→ DATA FOR ANALYSIS:

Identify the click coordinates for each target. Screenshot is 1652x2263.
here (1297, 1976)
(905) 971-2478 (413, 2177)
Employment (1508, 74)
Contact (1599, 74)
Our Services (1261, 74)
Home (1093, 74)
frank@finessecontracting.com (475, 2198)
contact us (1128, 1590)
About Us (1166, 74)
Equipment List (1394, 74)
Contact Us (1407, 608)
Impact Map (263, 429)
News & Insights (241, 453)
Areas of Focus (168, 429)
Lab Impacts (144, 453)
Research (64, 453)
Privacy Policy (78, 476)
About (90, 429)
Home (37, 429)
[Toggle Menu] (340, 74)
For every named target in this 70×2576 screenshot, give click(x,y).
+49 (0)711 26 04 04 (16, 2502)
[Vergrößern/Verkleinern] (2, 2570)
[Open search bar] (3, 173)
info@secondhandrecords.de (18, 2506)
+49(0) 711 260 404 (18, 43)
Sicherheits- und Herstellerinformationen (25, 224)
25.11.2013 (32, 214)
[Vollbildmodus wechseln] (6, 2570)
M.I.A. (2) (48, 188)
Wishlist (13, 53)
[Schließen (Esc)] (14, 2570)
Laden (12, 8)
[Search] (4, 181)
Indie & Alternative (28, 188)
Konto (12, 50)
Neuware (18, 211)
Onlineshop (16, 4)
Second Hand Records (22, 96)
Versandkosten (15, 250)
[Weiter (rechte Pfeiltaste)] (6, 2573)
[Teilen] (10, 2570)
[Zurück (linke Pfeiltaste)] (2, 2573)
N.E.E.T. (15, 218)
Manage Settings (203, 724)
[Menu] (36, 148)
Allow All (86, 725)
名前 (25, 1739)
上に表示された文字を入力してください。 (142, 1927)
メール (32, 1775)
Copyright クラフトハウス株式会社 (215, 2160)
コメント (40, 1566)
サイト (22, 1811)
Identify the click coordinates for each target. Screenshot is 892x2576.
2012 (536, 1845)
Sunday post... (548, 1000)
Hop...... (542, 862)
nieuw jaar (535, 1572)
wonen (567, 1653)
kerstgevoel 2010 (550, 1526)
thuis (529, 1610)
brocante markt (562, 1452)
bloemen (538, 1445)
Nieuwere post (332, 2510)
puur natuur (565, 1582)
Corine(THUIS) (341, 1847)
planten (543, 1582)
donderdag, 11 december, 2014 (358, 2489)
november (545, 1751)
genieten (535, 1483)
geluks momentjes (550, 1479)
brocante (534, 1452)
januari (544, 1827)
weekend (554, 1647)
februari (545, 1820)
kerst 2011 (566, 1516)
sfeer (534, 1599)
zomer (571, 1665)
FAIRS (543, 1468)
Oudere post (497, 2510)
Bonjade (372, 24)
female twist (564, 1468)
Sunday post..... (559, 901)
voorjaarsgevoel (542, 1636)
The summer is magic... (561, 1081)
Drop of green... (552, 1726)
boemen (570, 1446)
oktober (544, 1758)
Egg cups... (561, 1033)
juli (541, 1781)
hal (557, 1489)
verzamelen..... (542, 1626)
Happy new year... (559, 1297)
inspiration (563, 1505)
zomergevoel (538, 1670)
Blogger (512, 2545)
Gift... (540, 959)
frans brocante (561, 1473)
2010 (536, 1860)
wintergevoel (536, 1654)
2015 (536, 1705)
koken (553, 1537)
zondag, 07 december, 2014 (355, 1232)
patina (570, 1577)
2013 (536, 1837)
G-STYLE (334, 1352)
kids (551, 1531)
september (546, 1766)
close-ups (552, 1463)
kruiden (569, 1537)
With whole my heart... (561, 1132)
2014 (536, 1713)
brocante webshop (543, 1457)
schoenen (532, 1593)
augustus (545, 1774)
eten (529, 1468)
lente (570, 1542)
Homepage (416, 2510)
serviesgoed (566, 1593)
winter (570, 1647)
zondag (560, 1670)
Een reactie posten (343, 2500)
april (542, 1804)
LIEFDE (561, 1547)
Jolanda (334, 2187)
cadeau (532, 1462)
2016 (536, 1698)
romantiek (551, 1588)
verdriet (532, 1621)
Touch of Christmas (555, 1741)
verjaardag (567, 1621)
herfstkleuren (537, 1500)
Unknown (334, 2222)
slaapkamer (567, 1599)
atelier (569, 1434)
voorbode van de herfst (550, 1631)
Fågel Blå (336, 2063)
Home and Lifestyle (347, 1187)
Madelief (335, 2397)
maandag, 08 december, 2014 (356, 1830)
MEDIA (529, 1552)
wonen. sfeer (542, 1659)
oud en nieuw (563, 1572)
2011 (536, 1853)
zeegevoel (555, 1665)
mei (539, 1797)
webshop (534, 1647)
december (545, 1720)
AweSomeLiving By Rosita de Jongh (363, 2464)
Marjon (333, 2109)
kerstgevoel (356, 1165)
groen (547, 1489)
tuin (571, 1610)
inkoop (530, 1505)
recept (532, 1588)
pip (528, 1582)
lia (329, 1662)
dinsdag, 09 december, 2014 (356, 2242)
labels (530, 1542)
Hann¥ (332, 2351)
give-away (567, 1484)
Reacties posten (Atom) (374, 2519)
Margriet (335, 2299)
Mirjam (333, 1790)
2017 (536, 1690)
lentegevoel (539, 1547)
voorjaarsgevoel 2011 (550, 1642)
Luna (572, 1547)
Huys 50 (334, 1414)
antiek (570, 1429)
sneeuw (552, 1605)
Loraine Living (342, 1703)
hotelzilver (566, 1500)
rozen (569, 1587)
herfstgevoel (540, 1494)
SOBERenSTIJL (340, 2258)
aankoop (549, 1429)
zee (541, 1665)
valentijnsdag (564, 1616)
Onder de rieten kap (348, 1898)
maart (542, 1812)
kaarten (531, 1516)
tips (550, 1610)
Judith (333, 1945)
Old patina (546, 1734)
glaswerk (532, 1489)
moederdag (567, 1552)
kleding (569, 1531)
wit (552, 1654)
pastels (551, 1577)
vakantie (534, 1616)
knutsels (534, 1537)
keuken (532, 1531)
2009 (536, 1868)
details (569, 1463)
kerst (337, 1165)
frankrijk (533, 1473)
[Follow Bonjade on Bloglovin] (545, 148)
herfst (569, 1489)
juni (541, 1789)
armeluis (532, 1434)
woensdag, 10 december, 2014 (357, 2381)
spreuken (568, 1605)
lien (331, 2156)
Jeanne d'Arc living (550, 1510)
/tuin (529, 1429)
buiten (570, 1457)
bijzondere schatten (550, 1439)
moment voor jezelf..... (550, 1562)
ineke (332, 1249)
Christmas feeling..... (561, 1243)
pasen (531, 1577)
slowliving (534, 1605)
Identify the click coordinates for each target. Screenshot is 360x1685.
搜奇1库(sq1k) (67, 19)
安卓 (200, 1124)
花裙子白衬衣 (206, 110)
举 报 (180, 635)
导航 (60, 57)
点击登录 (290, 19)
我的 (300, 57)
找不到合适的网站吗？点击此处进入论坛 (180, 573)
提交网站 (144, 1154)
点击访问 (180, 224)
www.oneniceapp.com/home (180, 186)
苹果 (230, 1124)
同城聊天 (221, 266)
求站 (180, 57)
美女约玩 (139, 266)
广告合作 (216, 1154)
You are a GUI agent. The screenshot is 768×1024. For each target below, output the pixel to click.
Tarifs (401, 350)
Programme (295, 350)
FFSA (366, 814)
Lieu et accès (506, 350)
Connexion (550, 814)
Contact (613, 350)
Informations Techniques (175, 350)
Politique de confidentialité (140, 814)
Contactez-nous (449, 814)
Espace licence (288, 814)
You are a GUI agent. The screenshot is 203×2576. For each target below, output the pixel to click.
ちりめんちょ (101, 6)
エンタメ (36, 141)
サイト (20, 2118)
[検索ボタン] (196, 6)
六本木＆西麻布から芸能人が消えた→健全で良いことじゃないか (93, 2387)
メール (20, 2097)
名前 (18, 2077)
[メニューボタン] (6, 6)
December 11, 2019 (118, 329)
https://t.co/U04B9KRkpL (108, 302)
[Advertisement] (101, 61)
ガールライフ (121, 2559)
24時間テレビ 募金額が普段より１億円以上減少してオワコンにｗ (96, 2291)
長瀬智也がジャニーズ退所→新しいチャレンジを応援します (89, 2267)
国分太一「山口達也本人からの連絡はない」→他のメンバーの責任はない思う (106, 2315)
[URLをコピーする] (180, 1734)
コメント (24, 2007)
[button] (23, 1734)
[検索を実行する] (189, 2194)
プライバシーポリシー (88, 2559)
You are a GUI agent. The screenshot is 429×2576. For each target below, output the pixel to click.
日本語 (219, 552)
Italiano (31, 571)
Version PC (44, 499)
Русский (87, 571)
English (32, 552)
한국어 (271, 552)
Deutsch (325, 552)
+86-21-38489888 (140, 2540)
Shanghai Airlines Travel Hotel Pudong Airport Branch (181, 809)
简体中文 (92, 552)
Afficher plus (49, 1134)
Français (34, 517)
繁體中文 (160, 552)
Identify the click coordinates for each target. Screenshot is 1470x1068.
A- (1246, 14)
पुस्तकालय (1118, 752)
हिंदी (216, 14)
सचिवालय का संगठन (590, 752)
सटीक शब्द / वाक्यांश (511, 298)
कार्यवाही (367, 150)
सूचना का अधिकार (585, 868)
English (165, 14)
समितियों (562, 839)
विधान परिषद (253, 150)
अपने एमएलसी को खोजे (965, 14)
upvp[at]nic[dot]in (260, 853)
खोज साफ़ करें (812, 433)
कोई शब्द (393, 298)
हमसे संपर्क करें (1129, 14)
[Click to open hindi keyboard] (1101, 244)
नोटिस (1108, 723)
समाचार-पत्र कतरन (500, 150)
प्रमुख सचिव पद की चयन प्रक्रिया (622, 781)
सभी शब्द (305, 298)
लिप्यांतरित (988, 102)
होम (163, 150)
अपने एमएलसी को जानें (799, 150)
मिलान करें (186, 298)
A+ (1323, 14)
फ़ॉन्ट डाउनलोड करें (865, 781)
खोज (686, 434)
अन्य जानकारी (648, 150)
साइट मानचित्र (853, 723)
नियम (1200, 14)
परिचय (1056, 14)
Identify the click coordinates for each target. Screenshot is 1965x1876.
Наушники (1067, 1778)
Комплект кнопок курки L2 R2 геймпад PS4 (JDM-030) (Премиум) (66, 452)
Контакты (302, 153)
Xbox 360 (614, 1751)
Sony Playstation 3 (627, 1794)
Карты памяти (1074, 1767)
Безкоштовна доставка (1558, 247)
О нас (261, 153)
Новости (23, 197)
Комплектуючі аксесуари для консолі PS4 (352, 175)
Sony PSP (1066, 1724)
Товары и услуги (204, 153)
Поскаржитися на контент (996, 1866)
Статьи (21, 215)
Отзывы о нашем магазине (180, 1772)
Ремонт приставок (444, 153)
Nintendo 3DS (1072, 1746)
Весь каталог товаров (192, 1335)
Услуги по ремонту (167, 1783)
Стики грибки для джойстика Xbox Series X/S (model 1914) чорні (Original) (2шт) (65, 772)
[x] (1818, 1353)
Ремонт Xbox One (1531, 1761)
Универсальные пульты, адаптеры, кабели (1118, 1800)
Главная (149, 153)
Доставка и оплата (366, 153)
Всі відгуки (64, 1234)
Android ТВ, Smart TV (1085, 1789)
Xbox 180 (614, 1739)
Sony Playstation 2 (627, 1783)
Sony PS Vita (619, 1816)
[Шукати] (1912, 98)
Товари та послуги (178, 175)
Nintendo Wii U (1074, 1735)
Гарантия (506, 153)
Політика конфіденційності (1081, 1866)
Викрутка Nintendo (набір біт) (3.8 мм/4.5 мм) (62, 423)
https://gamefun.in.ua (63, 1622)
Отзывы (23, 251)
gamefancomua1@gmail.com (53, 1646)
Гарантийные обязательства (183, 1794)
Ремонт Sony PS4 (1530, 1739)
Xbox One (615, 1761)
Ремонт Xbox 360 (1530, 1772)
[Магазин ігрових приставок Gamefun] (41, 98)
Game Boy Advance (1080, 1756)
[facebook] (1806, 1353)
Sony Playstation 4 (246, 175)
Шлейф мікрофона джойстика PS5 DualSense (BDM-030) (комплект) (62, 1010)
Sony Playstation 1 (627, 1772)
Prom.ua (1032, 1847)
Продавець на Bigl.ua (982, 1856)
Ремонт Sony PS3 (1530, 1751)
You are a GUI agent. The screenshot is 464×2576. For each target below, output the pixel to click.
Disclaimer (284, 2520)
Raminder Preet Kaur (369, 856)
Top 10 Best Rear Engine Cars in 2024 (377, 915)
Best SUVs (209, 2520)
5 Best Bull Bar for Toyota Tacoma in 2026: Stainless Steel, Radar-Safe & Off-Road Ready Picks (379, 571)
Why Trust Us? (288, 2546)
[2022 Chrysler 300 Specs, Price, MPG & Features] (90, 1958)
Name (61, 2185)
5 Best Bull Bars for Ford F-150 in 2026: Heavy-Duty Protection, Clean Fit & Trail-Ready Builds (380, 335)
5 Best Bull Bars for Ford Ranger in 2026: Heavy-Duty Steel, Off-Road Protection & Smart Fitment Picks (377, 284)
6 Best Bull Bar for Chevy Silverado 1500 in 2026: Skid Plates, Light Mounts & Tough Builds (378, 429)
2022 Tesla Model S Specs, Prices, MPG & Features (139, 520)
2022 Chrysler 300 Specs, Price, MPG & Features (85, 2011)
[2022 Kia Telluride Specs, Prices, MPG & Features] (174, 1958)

→ WORK REQUIRED: Please copy every line in the entries where "Heavy" appears.

→ THE ANSWER:
5 Best Bull Bars for Ford F-150 in 2026: Heavy-Duty Protection, Clean Fit & Trail-Ready Builds (380, 335)
5 Best Bull Bars for Ford Ranger in 2026: Heavy-Duty Steel, Off-Road Protection & Smart Fitment Picks (377, 284)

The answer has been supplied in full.